A struggling actress trying to escape her life as a call girl finds herself embroiled in a private investigator’s search for one of her former clients.
Tom Gruneman (Robert Milli), a respectable businessman from Pennsylvania, disappeared six months ago. The only clue the FBI have to his disappearance are the obscene letters he wrote to a call girl in New York. Their investigation has turned up nothing. His wife and a work colleague agree that Gruneman’s close friend and Pennsylvania police officer, John Klute (Donald Sutherland), should be employed to investigate… and he immediately tracks down the call girl, Bree Daniels (Jane Fonda), and sticks close to her until she agrees to help him.

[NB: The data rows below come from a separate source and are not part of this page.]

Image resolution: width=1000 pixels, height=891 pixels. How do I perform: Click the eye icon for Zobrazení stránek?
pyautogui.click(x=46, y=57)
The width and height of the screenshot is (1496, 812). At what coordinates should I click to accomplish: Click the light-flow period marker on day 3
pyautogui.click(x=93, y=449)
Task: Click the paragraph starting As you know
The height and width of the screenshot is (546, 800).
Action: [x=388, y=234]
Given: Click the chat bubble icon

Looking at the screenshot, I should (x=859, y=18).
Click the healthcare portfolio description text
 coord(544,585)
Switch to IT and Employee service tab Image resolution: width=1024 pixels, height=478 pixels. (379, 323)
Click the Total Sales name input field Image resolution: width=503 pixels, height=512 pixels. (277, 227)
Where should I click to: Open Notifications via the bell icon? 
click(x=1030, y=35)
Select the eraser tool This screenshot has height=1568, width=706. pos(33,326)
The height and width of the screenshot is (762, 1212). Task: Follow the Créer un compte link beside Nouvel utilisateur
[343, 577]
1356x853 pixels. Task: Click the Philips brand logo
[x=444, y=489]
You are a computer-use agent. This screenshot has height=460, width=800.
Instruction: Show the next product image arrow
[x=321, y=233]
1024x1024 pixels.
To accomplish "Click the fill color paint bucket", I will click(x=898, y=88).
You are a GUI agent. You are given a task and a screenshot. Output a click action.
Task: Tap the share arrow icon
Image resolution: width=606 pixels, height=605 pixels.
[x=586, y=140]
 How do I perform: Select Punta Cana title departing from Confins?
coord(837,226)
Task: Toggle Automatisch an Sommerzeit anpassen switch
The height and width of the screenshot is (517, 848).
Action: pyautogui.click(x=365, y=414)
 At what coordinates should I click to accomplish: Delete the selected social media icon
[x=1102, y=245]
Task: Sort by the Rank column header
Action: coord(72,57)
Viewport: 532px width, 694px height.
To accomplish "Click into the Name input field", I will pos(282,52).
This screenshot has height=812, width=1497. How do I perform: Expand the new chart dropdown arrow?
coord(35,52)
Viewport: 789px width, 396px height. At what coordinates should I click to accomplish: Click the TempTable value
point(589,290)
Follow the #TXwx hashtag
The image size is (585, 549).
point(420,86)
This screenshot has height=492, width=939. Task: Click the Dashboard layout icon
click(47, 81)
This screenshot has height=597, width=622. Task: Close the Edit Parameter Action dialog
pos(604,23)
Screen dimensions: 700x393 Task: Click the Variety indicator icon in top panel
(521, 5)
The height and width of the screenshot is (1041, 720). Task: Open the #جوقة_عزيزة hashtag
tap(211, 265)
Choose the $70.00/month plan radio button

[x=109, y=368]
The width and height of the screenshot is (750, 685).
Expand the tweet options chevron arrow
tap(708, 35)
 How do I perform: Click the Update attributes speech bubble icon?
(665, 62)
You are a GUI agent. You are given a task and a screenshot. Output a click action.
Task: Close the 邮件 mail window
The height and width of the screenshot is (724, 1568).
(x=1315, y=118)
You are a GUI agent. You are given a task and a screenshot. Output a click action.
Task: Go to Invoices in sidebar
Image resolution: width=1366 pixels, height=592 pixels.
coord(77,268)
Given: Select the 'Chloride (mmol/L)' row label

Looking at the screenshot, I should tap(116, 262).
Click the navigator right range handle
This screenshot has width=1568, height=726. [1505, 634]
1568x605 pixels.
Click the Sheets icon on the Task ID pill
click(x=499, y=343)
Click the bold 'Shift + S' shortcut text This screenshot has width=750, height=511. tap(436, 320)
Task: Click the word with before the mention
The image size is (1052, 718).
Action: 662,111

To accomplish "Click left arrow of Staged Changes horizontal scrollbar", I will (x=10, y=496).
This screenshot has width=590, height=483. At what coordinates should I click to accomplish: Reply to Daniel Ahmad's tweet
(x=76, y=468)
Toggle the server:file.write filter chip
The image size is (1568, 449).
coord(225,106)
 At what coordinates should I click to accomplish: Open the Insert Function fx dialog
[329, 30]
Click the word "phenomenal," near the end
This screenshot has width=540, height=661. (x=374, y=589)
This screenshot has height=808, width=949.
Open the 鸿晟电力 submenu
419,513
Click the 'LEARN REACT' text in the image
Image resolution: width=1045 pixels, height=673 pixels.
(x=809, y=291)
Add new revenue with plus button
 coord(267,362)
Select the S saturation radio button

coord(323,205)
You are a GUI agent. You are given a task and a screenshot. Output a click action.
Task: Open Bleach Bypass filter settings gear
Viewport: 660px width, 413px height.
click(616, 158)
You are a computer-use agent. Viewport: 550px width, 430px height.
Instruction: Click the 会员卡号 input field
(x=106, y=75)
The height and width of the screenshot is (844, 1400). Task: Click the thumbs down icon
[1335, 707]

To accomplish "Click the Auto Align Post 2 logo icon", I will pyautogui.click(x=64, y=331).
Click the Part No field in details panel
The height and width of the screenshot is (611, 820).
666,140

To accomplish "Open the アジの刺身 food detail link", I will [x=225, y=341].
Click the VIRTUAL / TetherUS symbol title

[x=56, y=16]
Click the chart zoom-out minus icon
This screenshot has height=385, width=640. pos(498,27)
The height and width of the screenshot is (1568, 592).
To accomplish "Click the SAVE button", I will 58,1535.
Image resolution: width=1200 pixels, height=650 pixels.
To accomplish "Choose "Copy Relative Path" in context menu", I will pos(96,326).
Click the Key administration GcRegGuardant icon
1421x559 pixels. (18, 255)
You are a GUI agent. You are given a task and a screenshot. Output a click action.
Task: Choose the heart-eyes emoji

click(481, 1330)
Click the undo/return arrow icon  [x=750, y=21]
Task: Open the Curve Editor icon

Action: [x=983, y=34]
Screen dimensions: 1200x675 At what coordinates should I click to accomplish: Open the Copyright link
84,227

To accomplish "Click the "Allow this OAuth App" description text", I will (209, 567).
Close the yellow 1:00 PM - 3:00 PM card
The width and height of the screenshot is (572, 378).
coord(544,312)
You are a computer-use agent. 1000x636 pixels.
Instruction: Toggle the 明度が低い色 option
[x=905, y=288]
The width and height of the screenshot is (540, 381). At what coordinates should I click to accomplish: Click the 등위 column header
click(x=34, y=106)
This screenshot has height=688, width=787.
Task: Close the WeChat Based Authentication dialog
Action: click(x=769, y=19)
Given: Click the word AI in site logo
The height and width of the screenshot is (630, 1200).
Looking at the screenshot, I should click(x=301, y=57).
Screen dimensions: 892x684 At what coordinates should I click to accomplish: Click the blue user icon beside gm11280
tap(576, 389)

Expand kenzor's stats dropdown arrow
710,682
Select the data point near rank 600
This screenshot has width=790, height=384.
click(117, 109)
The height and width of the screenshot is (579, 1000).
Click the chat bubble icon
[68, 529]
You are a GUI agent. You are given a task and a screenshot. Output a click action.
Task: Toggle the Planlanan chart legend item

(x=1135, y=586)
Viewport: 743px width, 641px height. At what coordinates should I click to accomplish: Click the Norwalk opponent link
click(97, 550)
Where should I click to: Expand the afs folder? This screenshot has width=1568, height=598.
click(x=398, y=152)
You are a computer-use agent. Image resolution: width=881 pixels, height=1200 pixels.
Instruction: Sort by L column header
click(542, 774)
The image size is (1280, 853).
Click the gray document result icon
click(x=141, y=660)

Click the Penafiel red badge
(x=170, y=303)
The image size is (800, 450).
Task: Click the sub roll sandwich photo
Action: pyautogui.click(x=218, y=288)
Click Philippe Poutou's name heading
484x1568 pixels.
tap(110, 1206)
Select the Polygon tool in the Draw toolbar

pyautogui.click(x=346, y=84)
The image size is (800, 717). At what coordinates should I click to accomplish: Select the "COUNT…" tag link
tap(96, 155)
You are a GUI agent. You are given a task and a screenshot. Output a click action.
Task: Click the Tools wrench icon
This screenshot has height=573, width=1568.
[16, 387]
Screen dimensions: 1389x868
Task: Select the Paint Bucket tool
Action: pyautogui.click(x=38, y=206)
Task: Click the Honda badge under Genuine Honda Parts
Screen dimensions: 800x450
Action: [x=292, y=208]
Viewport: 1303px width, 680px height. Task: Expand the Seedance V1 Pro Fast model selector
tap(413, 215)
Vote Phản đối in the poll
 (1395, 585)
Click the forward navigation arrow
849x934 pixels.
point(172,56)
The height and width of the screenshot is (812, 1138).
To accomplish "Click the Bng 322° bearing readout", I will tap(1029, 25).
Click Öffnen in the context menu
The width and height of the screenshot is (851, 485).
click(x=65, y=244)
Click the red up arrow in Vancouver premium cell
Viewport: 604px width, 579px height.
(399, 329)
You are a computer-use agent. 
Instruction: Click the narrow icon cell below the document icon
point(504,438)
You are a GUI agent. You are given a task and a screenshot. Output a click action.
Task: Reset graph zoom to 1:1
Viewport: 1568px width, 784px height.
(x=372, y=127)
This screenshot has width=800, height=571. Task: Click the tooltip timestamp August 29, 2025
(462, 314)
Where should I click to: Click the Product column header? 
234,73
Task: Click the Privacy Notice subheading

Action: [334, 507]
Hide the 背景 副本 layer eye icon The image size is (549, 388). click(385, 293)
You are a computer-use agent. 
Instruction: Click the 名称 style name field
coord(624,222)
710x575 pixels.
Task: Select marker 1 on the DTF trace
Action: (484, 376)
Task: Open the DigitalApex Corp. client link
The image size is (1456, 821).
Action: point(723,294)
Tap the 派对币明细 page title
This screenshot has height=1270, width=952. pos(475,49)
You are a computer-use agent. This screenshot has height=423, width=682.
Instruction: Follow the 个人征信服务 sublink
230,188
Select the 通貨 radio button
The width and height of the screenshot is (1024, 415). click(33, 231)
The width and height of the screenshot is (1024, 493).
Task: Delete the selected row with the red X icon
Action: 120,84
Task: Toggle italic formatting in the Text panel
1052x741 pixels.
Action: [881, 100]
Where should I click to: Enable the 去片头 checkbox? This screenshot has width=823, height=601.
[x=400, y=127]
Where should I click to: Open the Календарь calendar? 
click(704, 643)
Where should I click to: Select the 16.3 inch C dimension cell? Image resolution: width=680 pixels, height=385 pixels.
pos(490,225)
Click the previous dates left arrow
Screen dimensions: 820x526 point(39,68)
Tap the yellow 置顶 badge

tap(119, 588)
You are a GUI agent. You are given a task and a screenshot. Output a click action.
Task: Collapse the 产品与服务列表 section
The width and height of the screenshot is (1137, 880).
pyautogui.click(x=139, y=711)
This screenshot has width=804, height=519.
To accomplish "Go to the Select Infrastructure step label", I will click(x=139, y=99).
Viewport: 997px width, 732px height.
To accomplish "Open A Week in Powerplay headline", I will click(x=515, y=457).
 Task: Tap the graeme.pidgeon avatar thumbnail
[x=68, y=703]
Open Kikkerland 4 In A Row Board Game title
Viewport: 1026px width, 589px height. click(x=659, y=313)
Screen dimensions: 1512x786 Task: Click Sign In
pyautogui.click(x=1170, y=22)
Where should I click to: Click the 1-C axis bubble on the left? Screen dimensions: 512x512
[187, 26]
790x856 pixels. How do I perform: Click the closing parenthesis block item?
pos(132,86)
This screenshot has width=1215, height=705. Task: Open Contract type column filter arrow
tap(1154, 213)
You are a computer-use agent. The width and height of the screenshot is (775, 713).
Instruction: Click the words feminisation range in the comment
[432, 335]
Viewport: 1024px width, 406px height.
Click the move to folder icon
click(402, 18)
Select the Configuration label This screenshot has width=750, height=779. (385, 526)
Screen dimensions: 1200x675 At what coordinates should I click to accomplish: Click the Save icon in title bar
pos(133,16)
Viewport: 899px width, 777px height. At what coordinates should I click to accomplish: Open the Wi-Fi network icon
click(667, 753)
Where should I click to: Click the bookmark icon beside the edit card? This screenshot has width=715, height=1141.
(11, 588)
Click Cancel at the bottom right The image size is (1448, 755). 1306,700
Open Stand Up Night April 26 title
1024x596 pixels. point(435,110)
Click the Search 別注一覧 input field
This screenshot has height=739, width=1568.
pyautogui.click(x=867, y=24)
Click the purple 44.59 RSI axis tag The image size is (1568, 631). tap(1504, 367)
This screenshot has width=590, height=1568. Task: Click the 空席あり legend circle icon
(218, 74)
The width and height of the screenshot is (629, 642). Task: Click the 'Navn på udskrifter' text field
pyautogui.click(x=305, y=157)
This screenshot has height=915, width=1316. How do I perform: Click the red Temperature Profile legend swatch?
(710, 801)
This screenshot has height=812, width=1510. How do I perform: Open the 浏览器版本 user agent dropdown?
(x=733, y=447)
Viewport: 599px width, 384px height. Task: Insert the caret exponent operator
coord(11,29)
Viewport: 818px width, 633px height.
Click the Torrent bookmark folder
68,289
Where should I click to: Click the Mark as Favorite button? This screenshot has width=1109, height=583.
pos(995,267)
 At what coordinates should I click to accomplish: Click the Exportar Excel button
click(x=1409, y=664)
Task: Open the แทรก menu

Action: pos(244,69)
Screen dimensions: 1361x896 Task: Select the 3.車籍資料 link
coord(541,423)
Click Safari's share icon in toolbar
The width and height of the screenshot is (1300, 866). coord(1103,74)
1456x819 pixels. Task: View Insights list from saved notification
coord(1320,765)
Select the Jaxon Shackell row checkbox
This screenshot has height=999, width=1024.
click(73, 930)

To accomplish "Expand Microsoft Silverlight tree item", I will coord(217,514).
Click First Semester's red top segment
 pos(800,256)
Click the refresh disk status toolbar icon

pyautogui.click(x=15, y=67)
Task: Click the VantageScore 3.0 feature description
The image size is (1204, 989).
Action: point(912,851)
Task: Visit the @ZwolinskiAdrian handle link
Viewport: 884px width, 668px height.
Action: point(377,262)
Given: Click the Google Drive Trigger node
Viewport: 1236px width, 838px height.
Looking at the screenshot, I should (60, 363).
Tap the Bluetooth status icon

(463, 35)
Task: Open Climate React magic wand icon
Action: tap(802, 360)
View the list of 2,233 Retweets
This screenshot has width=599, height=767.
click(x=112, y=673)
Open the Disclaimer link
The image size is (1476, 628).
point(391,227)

Fonda gets first billing in this film, named after Sutherland’s character, and it’s impossible to avoid the sensation that she’s hijacked Klute. After an opening scene with Klute, it’s a recording of Fonda’s voice that plays over the opening credits… it’s Daniels whose therapy sessions we see… it’s Daniels whose apartment we spend time in… it’s Daniels whose various forms of employment and personal struggles we focus on. On the other hand, we know, and indeed learn, almost nothing about John Klute.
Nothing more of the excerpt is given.